Problem to work on → Turn all of the records below into a numbered list, and leave out any blank lines.

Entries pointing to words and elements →
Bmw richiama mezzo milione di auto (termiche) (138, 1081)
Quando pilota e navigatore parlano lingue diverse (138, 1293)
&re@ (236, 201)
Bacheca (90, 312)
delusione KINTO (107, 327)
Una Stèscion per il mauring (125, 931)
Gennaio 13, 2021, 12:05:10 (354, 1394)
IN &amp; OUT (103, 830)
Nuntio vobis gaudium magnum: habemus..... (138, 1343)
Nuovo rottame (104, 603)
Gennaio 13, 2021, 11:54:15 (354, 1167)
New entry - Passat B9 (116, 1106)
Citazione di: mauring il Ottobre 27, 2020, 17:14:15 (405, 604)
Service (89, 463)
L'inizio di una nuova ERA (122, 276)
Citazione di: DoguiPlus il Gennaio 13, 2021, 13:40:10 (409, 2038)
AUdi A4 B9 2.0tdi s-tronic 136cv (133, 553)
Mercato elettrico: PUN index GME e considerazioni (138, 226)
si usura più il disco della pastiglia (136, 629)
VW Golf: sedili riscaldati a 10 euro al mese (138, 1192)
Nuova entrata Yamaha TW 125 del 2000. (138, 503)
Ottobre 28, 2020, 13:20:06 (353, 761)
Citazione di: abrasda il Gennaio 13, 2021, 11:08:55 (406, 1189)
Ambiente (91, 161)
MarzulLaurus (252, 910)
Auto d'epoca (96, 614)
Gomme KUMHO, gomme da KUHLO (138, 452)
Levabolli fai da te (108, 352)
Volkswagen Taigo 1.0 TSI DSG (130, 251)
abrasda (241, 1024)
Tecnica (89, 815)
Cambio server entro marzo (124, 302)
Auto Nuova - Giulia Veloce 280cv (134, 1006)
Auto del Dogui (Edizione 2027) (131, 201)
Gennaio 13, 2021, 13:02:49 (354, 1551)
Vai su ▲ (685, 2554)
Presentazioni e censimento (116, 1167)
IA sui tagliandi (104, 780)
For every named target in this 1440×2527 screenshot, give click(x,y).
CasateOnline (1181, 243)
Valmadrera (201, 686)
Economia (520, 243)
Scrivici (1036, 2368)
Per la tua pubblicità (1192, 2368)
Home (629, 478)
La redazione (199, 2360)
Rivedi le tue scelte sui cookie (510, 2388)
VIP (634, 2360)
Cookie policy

Written response →
1. Bmw richiama mezzo milione di auto (termiche) (138, 1081)
2. Quando pilota e navigatore parlano lingue diverse (138, 1293)
3. &re@ (236, 201)
4. Bacheca (90, 312)
5. delusione KINTO (107, 327)
6. Una Stèscion per il mauring (125, 931)
7. Gennaio 13, 2021, 12:05:10 (354, 1394)
8. IN &amp; OUT (103, 830)
9. Nuntio vobis gaudium magnum: habemus..... (138, 1343)
10. Nuovo rottame (104, 603)
11. Gennaio 13, 2021, 11:54:15 (354, 1167)
12. New entry - Passat B9 (116, 1106)
13. Citazione di: mauring il Ottobre 27, 2020, 17:14:15 (405, 604)
14. Service (89, 463)
15. L'inizio di una nuova ERA (122, 276)
16. Citazione di: DoguiPlus il Gennaio 13, 2021, 13:40:10 (409, 2038)
17. AUdi A4 B9 2.0tdi s-tronic 136cv (133, 553)
18. Mercato elettrico: PUN index GME e considerazioni (138, 226)
19. si usura più il disco della pastiglia (136, 629)
20. VW Golf: sedili riscaldati a 10 euro al mese (138, 1192)
21. Nuova entrata Yamaha TW 125 del 2000. (138, 503)
22. Ottobre 28, 2020, 13:20:06 (353, 761)
23. Citazione di: abrasda il Gennaio 13, 2021, 11:08:55 (406, 1189)
24. Ambiente (91, 161)
25. MarzulLaurus (252, 910)
26. Auto d'epoca (96, 614)
27. Gomme KUMHO, gomme da KUHLO (138, 452)
28. Levabolli fai da te (108, 352)
29. Volkswagen Taigo 1.0 TSI DSG (130, 251)
30. abrasda (241, 1024)
31. Tecnica (89, 815)
32. Cambio server entro marzo (124, 302)
33. Auto Nuova - Giulia Veloce 280cv (134, 1006)
34. Auto del Dogui (Edizione 2027) (131, 201)
35. Gennaio 13, 2021, 13:02:49 (354, 1551)
36. Vai su ▲ (685, 2554)
37. Presentazioni e censimento (116, 1167)
38. IA sui tagliandi (104, 780)
39. For every named target in this 1440×2527 screenshot, give click(x,y).
40. CasateOnline (1181, 243)
41. Valmadrera (201, 686)
42. Economia (520, 243)
43. Scrivici (1036, 2368)
44. Per la tua pubblicità (1192, 2368)
45. Home (629, 478)
46. La redazione (199, 2360)
47. Rivedi le tue scelte sui cookie (510, 2388)
48. VIP (634, 2360)
49. Cookie policy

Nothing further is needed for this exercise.